Document excerpt —
------------------------------
But, well, the trials, the three trials that we have been so heavily covering on this program over the course of the last month, the Charlottesville trial, the R. Bury McMichaels trial in Georgia and the Rittenhouse trial, have now all been decided.
The verdicts are in.
And to help us break that down tonight is a very good and longtime friend of mine and my first choice for tonight's particular treatment.
He is Glenn Allen.
Glenn Allen is a former attorney for the city of Baltimore who has paid a heavy price for having the courage to think freely.
He's a tireless champion of free speech, and he's now standing up for others who have been subjected to similar injustices by founding the Free Expression Foundation.
And Glenn just a few days ago wrote a very, very excellent article entitled A National and Historic Disgrace.
It talks about the lawfare in the Signs v. Kessler show trial, which we've been leading with for each of the last four weeks.
And in this article, Glenn discusses the gross disparity of legal resources, the ideological motives and goals of the plaintiff's attorneys, the dangers of broad discovery, aggressive use of expert, expensive experts, and the misuse of the conspiracy allegations that this trial featured.
So without any further ado, let's bring him back on, Glenn Allen.
And Glenn, let's just break down your article first, and then we'll get into the verdict and the intricacies of that and what your analysis can tell us.
But that article, my friend, take it from the top and what do you think needs to be remembered about this particular trial?
Well, James, there's always been abuse of litigation.
And there are statutes that try to deal with it.
They're anti-slap statutes.
And there are provisions in our legal system for sanctioning people who misuse litigation.
But I think this Signs v. Kessler is almost a class unto itself.
It's pure, what I would call, lawfare, and that's a term that was created in the context of military operations, but it really applies, I think, to certain kinds of litigation that are ideologically motivated and are really not intended to get compensation for injury.
They're intended to bankrupt and silence one's ideological opponents.
And Signs v. Kessler really, to me, set a precedent and a bad one in that it was even allowed to go forward.
I do think that the judge in that case would have been justified in stopping the case at the motions you dismissed.
But the case went on for four years.
It started in October of 2011, I mean, 2017, and it just went to the jury on October 25th of 2021.
------------------------------
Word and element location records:
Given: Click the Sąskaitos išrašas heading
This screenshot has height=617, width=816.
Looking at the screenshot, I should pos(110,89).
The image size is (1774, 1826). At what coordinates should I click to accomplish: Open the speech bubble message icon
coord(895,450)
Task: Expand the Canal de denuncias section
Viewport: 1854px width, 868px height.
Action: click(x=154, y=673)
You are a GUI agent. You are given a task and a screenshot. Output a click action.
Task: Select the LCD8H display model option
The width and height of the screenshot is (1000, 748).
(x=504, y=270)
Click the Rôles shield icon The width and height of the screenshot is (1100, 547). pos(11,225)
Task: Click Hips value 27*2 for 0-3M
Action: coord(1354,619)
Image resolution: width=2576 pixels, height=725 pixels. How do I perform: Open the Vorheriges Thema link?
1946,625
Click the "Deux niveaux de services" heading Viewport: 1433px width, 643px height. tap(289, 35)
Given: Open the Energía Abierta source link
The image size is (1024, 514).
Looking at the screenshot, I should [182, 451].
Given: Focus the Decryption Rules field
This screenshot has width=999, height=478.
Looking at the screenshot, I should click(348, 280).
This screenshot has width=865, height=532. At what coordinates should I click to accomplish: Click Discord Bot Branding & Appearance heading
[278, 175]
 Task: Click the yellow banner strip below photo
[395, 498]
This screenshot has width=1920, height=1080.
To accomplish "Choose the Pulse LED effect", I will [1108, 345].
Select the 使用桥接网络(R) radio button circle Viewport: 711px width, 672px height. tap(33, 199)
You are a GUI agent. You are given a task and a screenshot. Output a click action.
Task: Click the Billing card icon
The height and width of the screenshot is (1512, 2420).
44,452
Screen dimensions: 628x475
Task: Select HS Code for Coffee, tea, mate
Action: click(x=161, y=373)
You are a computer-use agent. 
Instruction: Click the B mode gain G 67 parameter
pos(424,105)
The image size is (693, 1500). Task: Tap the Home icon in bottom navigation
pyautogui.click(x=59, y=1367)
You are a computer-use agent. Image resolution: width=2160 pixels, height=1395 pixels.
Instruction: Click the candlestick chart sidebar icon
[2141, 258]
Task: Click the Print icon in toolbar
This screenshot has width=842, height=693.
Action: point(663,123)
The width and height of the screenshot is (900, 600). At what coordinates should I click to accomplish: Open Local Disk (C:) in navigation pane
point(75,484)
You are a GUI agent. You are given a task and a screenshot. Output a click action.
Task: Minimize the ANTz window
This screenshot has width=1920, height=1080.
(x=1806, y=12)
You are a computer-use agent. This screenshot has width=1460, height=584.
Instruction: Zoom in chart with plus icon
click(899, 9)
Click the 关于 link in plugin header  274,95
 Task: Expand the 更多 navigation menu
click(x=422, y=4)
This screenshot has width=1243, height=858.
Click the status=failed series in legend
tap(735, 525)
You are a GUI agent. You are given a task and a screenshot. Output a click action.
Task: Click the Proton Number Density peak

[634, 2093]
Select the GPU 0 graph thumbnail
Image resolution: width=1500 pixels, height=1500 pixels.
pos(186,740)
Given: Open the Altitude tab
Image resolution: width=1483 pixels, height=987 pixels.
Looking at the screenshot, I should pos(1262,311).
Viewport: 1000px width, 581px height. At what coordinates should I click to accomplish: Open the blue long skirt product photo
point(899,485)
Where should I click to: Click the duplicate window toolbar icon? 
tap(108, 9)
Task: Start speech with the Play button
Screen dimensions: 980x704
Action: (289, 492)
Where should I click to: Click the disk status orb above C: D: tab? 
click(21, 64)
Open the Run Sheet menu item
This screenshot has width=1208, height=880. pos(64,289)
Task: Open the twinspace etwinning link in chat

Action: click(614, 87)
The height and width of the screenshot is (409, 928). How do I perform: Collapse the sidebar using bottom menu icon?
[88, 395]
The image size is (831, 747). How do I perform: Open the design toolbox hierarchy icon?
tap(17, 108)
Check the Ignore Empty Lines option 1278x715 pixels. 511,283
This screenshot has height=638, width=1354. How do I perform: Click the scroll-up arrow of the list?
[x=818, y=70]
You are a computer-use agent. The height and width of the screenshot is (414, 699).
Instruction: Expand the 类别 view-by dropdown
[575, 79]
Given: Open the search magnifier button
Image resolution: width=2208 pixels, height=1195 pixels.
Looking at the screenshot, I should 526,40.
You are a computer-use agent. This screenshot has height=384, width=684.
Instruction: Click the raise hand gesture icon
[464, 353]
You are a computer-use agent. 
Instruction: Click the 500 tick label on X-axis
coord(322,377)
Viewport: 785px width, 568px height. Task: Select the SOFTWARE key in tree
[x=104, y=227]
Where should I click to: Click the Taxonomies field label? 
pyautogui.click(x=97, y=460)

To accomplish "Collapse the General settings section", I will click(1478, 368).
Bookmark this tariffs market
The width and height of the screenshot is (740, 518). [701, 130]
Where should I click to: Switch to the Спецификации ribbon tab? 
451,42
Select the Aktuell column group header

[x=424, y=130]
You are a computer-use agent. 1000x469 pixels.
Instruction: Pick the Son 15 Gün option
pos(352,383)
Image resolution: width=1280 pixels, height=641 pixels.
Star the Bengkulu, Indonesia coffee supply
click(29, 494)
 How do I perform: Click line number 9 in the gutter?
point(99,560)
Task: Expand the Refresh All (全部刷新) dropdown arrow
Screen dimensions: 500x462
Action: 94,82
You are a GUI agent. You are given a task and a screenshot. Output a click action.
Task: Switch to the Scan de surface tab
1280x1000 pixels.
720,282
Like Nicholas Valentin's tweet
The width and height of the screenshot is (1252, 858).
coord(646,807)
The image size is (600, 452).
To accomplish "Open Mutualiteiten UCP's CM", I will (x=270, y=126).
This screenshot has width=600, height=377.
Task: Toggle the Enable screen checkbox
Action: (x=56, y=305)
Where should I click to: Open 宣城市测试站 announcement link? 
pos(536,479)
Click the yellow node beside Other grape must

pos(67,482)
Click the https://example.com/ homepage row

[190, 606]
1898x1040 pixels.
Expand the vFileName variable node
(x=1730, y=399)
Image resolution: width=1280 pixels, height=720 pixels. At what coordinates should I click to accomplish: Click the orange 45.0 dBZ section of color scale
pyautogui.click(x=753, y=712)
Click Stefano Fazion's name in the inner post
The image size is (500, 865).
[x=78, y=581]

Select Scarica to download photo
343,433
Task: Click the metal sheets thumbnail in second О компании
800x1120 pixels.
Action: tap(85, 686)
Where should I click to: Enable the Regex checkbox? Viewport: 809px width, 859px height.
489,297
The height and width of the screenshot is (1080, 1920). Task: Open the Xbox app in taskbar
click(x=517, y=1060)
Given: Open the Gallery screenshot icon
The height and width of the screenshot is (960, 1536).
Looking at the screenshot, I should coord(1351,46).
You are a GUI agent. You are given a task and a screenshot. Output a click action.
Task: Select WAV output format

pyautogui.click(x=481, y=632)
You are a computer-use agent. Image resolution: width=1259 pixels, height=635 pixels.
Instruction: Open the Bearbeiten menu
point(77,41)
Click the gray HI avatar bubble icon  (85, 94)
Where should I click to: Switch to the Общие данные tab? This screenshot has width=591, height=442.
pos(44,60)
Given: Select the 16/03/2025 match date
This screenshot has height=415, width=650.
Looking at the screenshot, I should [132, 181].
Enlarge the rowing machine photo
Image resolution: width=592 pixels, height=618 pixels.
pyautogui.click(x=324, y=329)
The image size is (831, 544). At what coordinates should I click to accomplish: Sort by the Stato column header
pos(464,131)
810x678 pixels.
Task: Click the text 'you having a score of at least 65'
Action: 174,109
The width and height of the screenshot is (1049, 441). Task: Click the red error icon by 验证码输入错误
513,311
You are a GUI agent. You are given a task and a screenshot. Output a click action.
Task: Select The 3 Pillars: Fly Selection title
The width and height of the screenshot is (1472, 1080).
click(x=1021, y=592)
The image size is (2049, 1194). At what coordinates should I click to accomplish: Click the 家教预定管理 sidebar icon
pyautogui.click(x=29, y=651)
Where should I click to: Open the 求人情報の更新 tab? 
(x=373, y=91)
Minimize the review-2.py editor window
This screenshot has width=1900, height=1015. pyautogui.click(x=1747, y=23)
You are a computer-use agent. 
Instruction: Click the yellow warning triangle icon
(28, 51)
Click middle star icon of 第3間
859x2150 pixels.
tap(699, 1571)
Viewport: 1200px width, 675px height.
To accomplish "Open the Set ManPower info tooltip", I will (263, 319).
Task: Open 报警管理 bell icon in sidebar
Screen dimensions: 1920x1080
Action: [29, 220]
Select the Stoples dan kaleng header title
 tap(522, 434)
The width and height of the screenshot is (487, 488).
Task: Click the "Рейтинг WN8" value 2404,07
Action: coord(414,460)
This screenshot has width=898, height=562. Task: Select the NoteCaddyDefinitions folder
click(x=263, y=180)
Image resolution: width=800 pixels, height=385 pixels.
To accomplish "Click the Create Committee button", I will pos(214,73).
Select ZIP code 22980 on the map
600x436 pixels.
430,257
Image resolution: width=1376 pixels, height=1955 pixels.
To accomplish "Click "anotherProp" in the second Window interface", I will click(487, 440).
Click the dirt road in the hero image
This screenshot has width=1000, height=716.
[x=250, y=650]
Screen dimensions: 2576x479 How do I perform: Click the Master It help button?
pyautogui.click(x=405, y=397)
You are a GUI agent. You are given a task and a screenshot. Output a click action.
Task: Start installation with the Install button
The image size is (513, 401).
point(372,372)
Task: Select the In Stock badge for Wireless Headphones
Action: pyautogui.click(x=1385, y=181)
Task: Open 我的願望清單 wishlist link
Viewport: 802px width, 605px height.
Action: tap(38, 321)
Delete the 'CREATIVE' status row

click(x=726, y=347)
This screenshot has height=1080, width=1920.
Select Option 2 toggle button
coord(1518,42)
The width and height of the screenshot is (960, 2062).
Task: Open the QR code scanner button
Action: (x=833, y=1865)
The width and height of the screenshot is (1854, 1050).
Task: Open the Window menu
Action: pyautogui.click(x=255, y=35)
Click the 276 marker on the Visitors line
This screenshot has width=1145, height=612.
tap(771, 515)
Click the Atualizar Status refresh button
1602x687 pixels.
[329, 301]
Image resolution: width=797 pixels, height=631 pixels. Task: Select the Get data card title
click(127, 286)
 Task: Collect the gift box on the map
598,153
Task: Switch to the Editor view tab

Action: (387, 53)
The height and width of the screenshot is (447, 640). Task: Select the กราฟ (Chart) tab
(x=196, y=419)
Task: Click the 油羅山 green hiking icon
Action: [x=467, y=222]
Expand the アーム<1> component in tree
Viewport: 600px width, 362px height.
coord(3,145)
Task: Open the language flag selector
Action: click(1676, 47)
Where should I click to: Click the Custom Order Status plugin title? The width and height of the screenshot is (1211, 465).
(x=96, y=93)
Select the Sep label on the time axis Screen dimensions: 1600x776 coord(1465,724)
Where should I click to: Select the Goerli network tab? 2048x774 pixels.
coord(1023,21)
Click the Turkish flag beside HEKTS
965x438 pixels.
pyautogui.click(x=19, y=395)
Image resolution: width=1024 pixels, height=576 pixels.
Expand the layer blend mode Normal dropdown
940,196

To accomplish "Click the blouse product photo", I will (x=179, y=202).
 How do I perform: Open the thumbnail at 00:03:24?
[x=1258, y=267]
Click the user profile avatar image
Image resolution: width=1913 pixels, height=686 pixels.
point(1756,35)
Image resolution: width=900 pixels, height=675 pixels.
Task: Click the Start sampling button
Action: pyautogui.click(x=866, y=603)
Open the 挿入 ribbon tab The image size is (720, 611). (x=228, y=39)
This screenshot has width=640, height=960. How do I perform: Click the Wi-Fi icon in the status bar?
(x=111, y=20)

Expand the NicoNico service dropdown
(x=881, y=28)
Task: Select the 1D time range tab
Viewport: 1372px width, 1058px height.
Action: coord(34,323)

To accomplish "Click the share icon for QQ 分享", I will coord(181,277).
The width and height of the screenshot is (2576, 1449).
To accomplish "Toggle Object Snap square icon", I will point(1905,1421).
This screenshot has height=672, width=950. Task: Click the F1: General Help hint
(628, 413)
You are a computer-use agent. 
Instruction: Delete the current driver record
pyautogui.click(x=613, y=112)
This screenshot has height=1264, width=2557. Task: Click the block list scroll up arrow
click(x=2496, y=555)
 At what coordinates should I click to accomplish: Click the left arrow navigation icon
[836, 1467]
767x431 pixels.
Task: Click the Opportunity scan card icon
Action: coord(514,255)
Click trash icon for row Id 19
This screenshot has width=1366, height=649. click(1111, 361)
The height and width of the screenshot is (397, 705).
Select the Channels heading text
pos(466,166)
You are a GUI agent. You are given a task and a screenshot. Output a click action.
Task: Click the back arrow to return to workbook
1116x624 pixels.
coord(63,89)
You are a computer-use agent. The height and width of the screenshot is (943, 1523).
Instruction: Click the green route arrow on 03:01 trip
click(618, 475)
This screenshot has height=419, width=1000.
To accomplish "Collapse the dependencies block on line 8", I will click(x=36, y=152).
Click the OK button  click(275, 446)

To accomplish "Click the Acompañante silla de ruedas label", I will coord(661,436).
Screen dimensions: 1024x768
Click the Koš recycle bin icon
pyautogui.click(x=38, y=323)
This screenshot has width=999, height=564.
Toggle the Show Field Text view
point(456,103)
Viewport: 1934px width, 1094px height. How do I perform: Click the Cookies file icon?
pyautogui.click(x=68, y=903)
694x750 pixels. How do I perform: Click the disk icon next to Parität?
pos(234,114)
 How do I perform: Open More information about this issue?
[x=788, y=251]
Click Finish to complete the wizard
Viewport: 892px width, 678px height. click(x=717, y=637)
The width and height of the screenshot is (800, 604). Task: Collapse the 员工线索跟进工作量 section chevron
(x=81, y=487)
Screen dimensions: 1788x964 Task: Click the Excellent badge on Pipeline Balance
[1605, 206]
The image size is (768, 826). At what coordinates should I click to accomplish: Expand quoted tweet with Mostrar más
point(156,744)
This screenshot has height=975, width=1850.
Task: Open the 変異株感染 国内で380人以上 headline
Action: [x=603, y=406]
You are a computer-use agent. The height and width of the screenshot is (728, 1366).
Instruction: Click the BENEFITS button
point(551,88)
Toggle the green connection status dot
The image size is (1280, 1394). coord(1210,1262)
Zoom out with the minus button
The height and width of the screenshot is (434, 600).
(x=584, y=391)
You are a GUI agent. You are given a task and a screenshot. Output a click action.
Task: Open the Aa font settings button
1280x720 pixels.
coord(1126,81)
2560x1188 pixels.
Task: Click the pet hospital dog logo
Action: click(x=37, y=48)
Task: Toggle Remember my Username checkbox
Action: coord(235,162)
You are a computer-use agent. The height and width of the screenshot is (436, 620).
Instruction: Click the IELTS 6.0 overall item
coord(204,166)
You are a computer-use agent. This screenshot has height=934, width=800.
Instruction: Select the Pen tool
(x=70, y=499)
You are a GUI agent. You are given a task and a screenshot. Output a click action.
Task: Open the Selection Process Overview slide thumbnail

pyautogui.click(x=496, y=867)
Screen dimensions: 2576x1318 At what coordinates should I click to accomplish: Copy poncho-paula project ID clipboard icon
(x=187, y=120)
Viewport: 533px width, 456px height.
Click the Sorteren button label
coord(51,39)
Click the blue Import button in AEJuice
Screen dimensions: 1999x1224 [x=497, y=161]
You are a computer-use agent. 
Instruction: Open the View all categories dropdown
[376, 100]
------------------------------
Stated goal A — According to the broadcast transcript, why does Glenn Allen call Signs v. Kessler "lawfare"? Answer in one to three sentences.
Stated goal B — List every trial that the broadcast transcript names as one of the three trials the program had been covering.
Stated goal C — Reproduce word for word the passage of the broadcast transcript between "So without any" and "can tell us.", inclusive.

Task response A — He says the case is ideologically motivated litigation that is not meant to get compensation for injury. Instead, it is meant to bankrupt and silence one's ideological opponents.

Task response B —
- The Charlottesville trial
- The R. Bury McMichaels trial in Georgia
- The Rittenhouse trial

Task response C —
So without any further ado, let's bring him back on, Glenn Allen.
And Glenn, let's just break down your article first, and then we'll get into the verdict and the intricacies of that and what your analysis can tell us.